The company will “in the coming weeks” try to persuade Moody’s, the ratings agency, to raise from Baa1 its long-term debt rating, thereby matching the company’s A- rating with Standard & Poor’s.

Citing the relationship between a higher rating and the lower cost of borrowing, Pierre-Jean Sivignon, Philips’ chief financial officer, said: “We are definitely in discussions. We will do our best to get one notch higher.”

Mr Sivignon said an A rating was important because it would allow the company to increase gearing to up to 30 per cent. It currently has zero net debt and €4.3bn ($5.1bn) of cash on its balance sheet.

It has ambitious acquisition plans – particularly in the healthcare field where it has launched a new unit with a target of €1bn in revenue. It is committed to spending about €2.5bn on a share buy-back programme and for control of Lumileds, a high-technology lighting business.

Philips’ cause was helped by a 5 per cent third-quarter sales improvement to €7.63bn, with four of the company’s five main divisions delivering better year-on-year figures in all regions, and the fifth – semiconductors – posting a 7 per cent sequential gain in dollar terms. 

Crediting innovative product launches across the board, Mr Sivignon said Philips would achieve its 7-10 per cent operating margin goal by the end of 2006, reaching a minimum 7 per cent from the fourth quarter next year.

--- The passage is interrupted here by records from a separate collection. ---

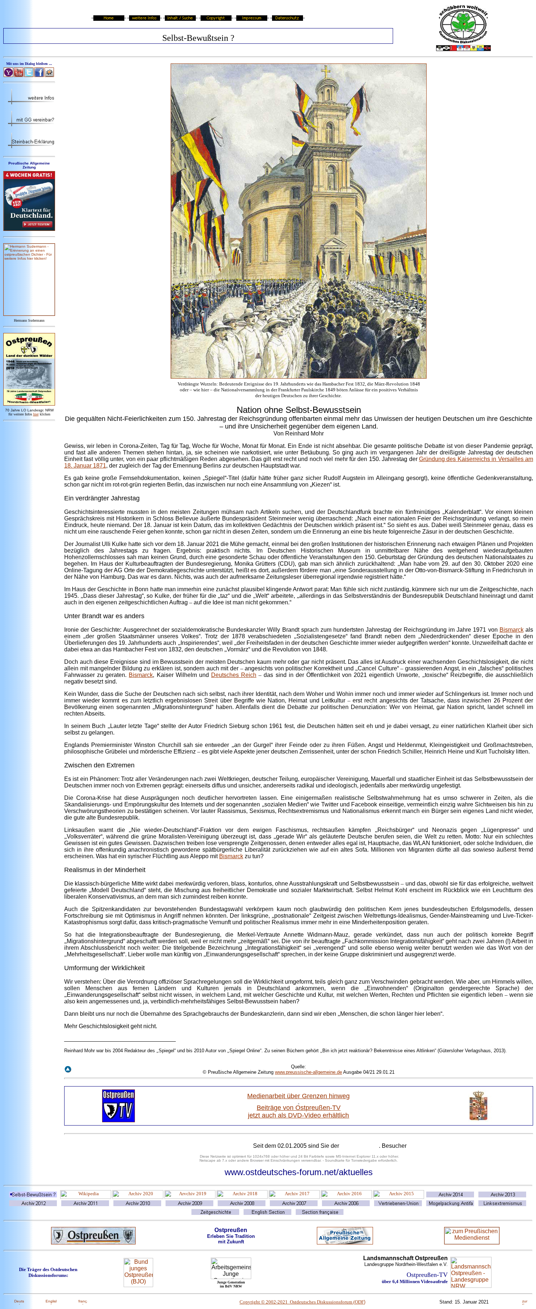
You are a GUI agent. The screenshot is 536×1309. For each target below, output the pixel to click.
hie (36, 414)
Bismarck (512, 630)
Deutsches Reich (233, 675)
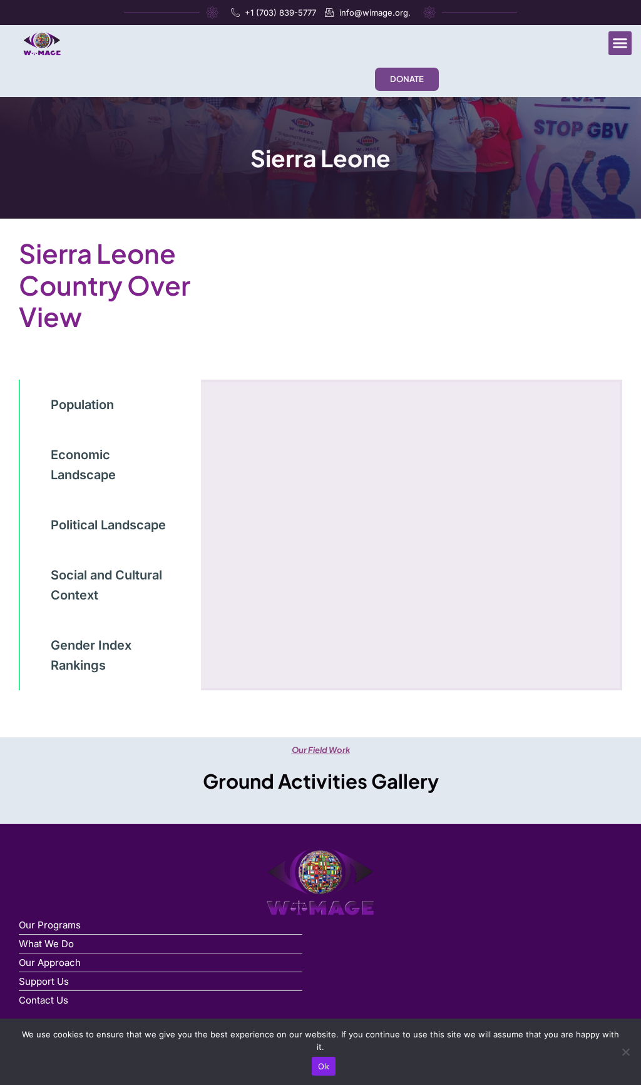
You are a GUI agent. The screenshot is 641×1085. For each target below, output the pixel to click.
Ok (323, 1066)
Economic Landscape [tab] (83, 464)
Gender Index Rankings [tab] (91, 655)
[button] (620, 43)
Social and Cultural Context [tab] (106, 585)
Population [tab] (82, 404)
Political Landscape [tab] (108, 524)
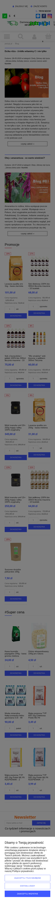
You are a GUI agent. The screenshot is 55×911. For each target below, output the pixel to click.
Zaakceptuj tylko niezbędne (27, 878)
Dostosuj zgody (27, 886)
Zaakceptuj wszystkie (27, 894)
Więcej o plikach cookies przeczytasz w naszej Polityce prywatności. (25, 869)
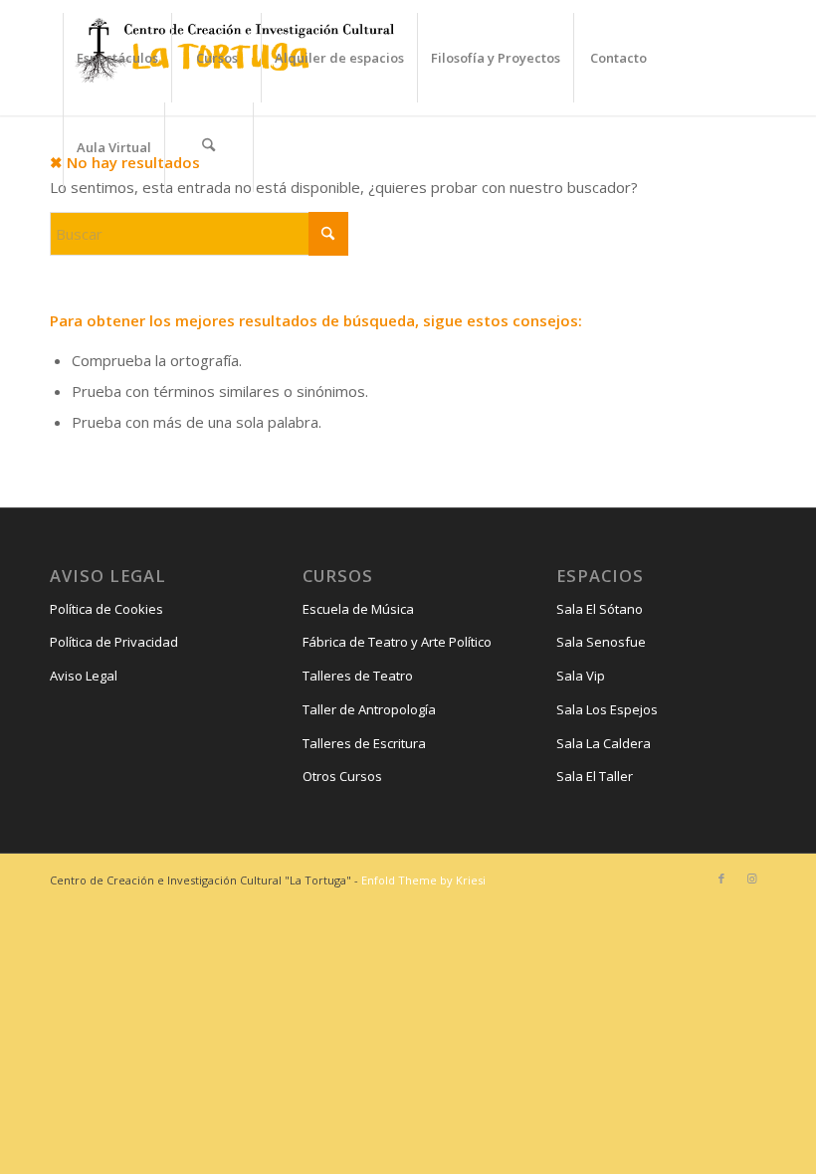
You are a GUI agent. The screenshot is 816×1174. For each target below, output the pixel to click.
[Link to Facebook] (721, 878)
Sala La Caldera (603, 743)
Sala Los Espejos (607, 709)
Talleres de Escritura (364, 743)
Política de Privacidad (114, 642)
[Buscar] (209, 147)
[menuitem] (117, 57)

He expected continued strong growth from all divisions, driven by product launches, barring semiconductors, where the cycle was “still impossible to read”.

The performance came in spite of little improvement in economic conditions, particularly mature western European markets.

Net income was almost €1.44bn, 12 per cent higher than a year ago. The figure included a €1.1bn gain from sales of shareholdings. At the operational level, group income was €442m, less than half that of a year ago but well above market expectations and better than the previous quarter’s €147m.